The user of Delta can decide to switch the serializer and deserializer to their custom ones. The serializer and deserializer parameters can be used exactly for that reason. The best way to come up with your own serializer and deserialier is to take a look at the pickle_dump and pickle_load functions in the serializer module

Json Deserializer for Delta

If all you deal with are Json serializable objects, you can use json for serialization.
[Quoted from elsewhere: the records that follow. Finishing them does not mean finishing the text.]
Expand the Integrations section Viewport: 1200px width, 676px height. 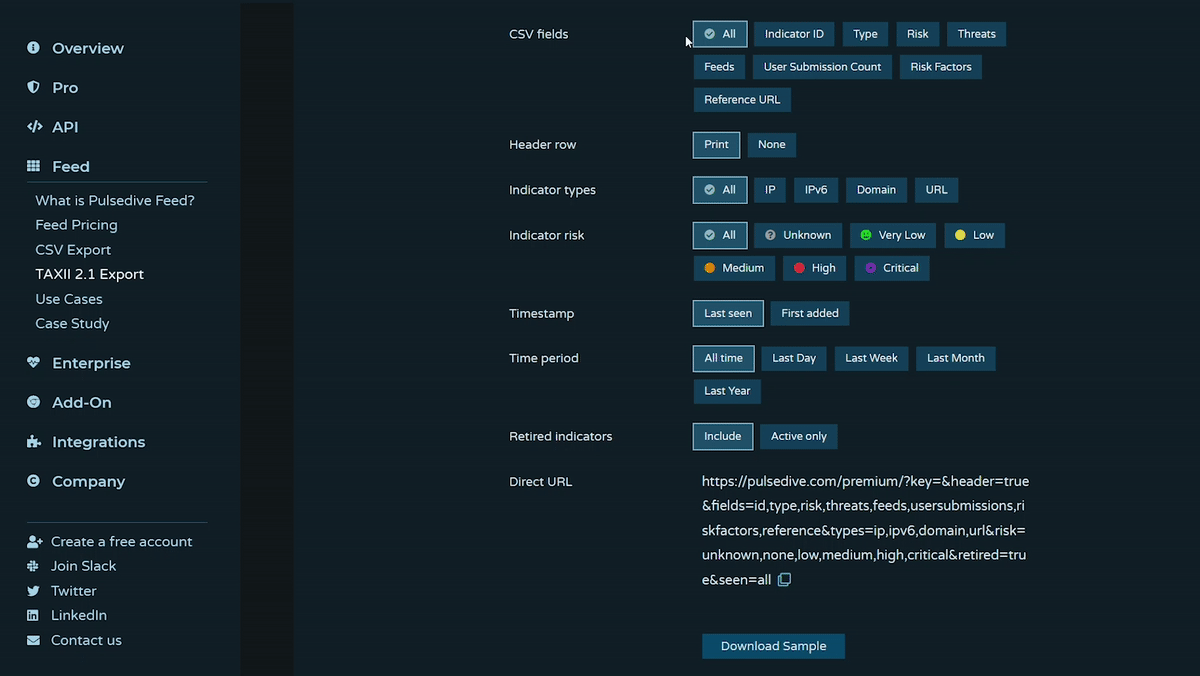pos(97,441)
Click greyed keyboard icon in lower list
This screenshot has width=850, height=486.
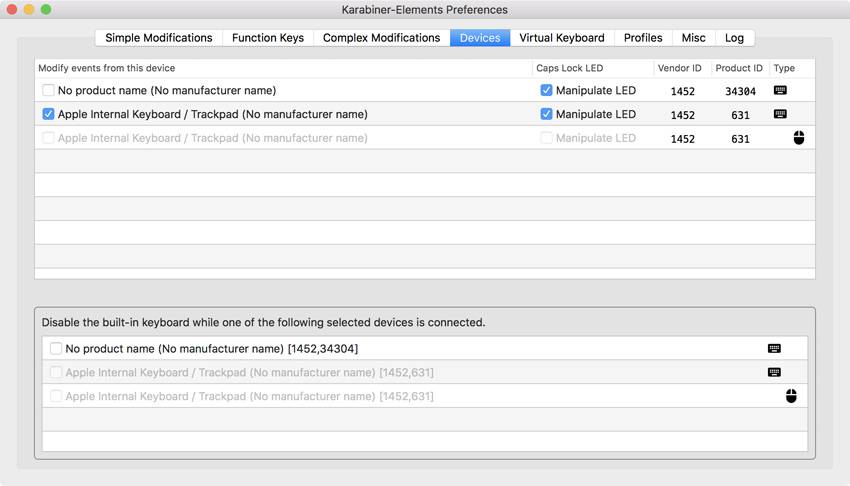pyautogui.click(x=774, y=372)
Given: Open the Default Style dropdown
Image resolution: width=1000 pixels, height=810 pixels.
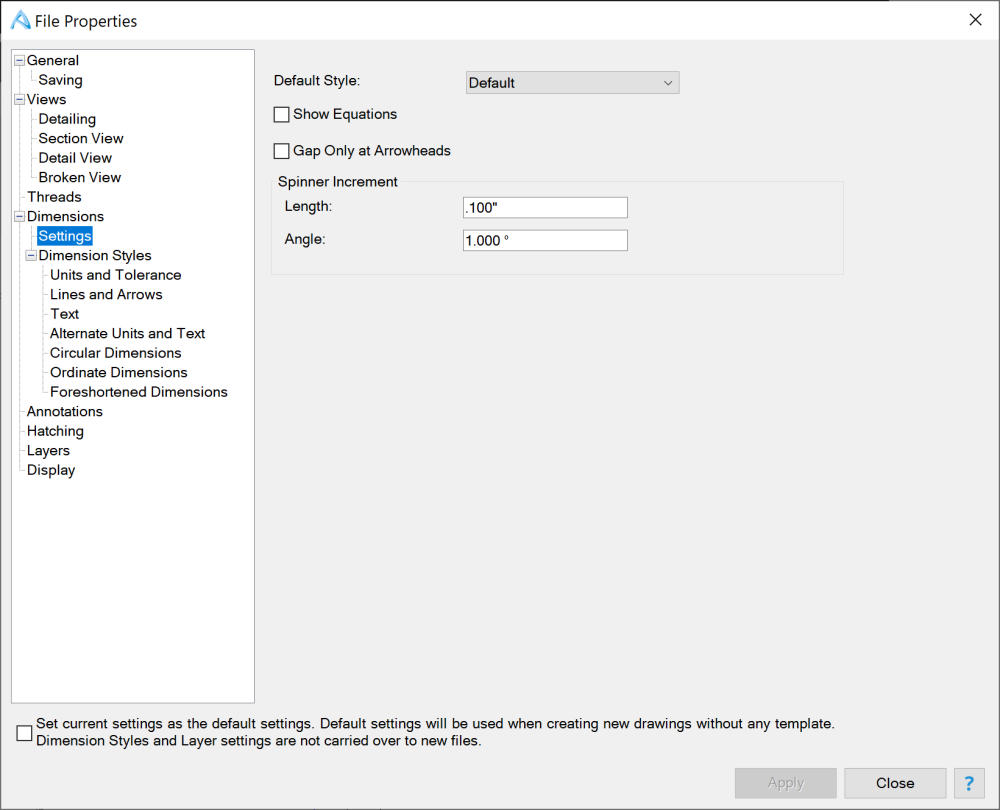Looking at the screenshot, I should click(572, 83).
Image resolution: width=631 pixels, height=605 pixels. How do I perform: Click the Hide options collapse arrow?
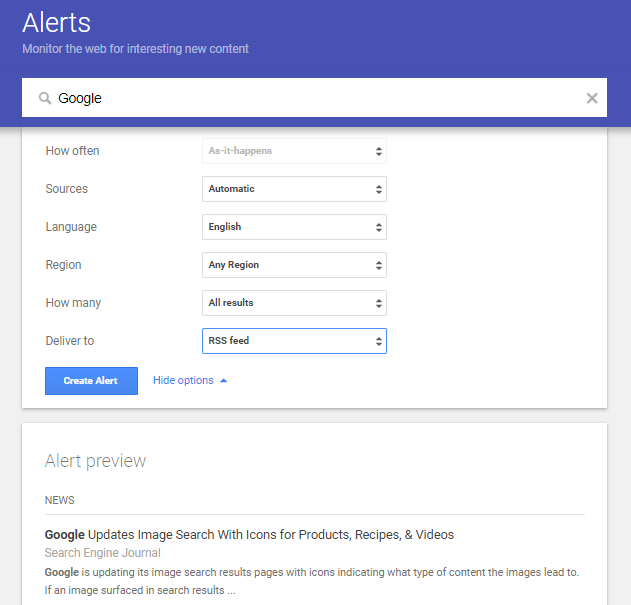pos(223,381)
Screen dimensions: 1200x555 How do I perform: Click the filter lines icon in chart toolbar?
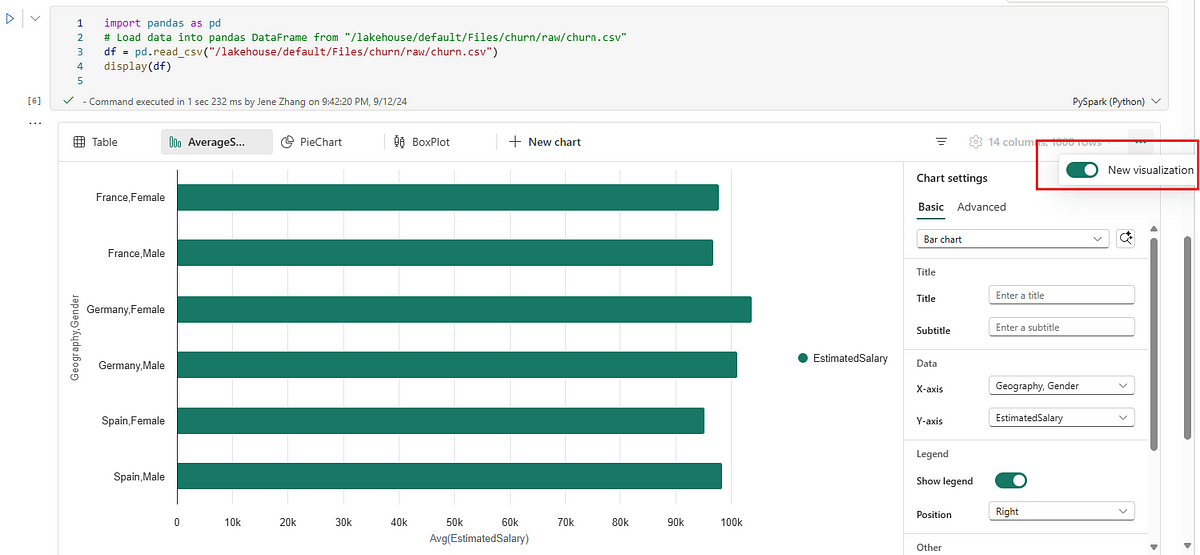[941, 142]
>>> from deepdiff import DeepDiff, Delta
>>> from deepdiff.serialization import json_dumps, json_loads
>>> t1 = {"a": 1}
>>> t2 = {"a": 2}
>>>
>>> diff = DeepDiff(t1, t2)
>>> delta = Delta(diff, serializer=json_dumps)
>>> dump = delta.dumps()
>>> dump
'{"values_changed":{"root[\'a\']":{"new_value": 2}}}'
>>> delta_reloaded = Delta(dump, deserializer=json_loads)
>>> t2 == delta_reloaded + t1
True

Note

Json is very limited and easily you can get to deltas that are not json serializable. You will probably want to extend the Python’s Json serializer to support your needs.

>>> import json
>>> t1 = {"a": 1}
>>> t2 = {"a": None}
>>> diff = DeepDiff(t1, t2)
>>> diff
{'type_changes': {"root['a']": {'old_type': <class 'int'>, 'new_type': <class 'NoneType'>, 'old_value': 1, 'new_value': None}}}
>>> Delta(diff, serializer=json.dumps)
<Delta: {'type_changes': {"root['a']": {'old_type': <class 'int'>, 'new_type': <class 'NoneType'>, 'new_v...}>
>>> delta = Delta(diff, serializer=json.dumps)
>>> dump = delta.dumps()
Traceback (most recent call last):
  File "lib/python3.8/json/encoder.py", line 179, in default
    raise TypeError(f'Object of type {o.__class__.__name__} '
TypeError: Object of type type is not JSON serializable

Delta Serializer

DeepDiff uses pickle to serialize delta objects by default. Please take a look at the Delta Deserializer for more information.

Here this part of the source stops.